La foule devant la Cour suprême n’est pas feinte. Une partie de la population soutient Doumbouya. Stabilité, lutte contre la corruption passée, infrastructures : des résultats sont mis en avant. Dans un pays marqué par la pauvreté et les violences politiques, l’ordre militaire rassure certains.

Mais d’autres étouffent. Les jeunes, les intellectuels, les militants payent le prix fort. Arrestations arbitraires, exil, peur. La Guinée, riche en bauxite mais parmi les plus pauvres du monde, mérite-elle un nouveau cycle autoritaire ? La question hante les consciences.

Vers une élection à sens unique ?

Le 28 décembre approche. Le scrutin doit théoriquement clore la transition. Mais avec un candidat sortant maître du jeu, l’issue semble écrite. Contrôle des commissions électorales, censure, intimidation : tous les leviers sont actionnés. L’opposition, fragmentée et affaiblie, peine à fédérer.

Pourtant, l’histoire africaine montre que rien n’est jamais acquis. Des soulèvements populaires ont renversé des régimes solides. La Guinée a connu cinq coups d’État depuis l’indépendance. Le sixième pourrait-il venir du peuple ?

« Nous appelons à une mobilisation massive pour contrecarrer la volonté de détruire nos acquis démocratiques obtenus de haute lutte. »

Forces vives de Guinée

Cet appel résonne comme un ultimatum. Entre soumission et révolte, le peuple guinéen se trouve à la croisée des chemins. Le dépôt de candidature de Doumbouya n’est pas qu’une formalité administrative. C’est un défi lancé à une nation fatiguée mais attachée à sa liberté.

Les enjeux d’un vote décisif

Au-delà du sort de Doumbouya, c’est l’avenir institutionnel du pays qui se joue. Une victoire écrasante légitimerait la junte. Une contestation massive pourrait embraser Conakry. Les observateurs internationaux seront scrutés. Leur rapport pèsera lourd sur la reconnaissance du prochain président.

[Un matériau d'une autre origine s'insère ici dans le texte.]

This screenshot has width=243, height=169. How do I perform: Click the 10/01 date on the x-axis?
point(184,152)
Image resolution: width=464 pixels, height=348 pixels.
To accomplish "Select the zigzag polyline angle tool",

Dans les quartiers populaires, on parle déjà de boycott. Dans les salons huppés, on négocie des postes. Dans les casernes, on affine la sécurité. La Guinée retient son souffle. Le 28 décembre ne sera pas une simple élection. Ce sera un référendum sur la nature du pouvoir.

Acteurs Position Actions
Mamadi Doumbouya Candidat officiel Dépôt dossier, soutien populaire organisé
Forces vives Opposition radicale Boycott, mobilisation, dénonciation
Communauté internationale Pressions modérées Sanctions, observateurs, déclarations

Un continent sous observation

La Guinée n’est pas seule. Mali, Burkina Faso, Niger : la vague putschiste déferle sur le Sahel. Partout, les militaires promettent sécurité et souveraineté. Partout, ils s’accrochent au pouvoir. Les élections deviennent des couronnements. Les oppositions, des cibles.

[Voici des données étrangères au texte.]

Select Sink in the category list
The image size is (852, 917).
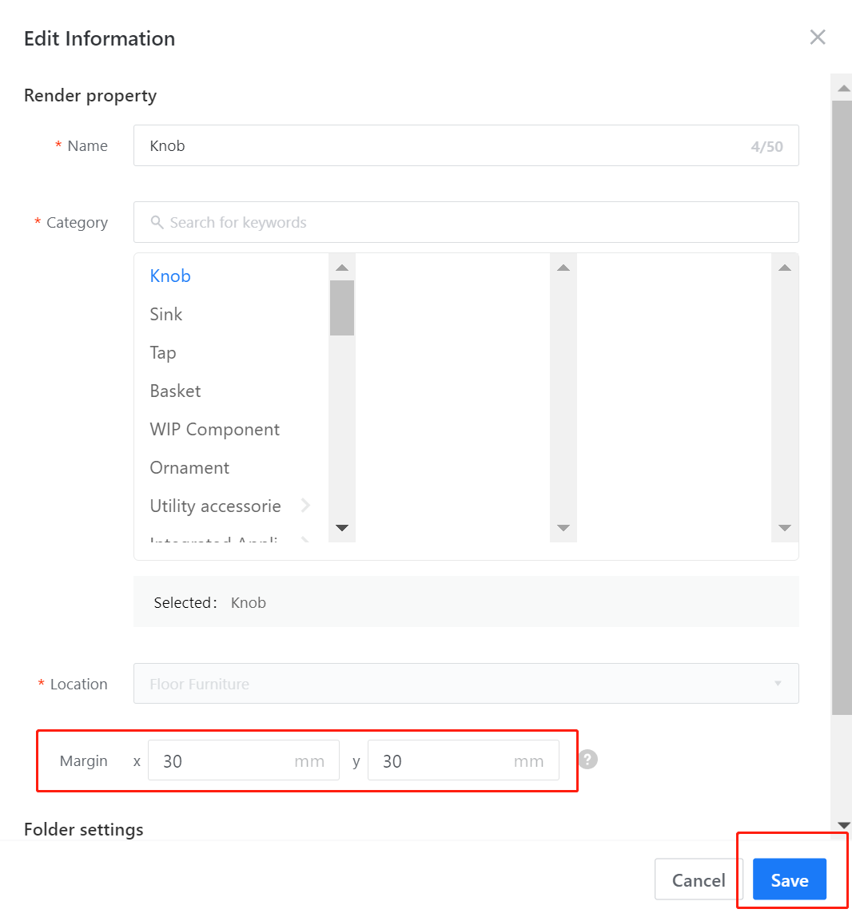166,315
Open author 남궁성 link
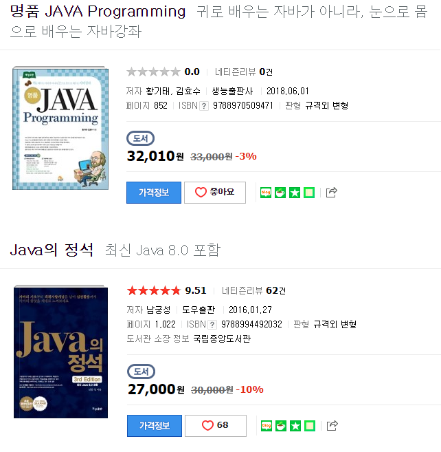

Ce précédent guinéen sera étudié. Une victoire de Doumbouya confortera les juntes voisines. Une crise majeure pourrait au contraire relancer la pression démocratique régionale. L’Union africaine, la Cédéao, les Nations unies : tous ont les yeux rivés sur Conakry.

Et maintenant ?

Les semaines à venir seront décisives. Campagne électorale sous contrôle. Rumeurs d’alliances. Pressions sur les candidats. La Guinée entre dans une zone de turbulences. Le général en boubou blanc a ouvert la boîte de Pandore. Reste à savoir si le peuple la refermera.

Une chose est sûre : le 28 décembre ne marquera pas la fin de la transition. Il en sera le révélateur. Démocratie restaurée ou autoritarisme institutionnalisé ? La réponse dépendra moins des urnes que de la rue. Et de la capacité d’un peuple à dire non.

En attendant, la Cour suprême a reçu le dossier. Les bus repartent. Les forces spéciales veillent. Conakry dort d’un œil. Demain, la lutte continue.

La Guinée se trouve à un carrefour historique. Entre la tentation du homme providentiel et le refus de la dictature, son choix façonnera l’avenir de toute une génération.

Le dépôt de candidature de Mamadi Doumbouya n’est qu’un épisode. Le vrai combat, lui, se joue dans les consciences. Et dans les rues de Conakry, où l’espoir, malgré tout, refuse de mourir.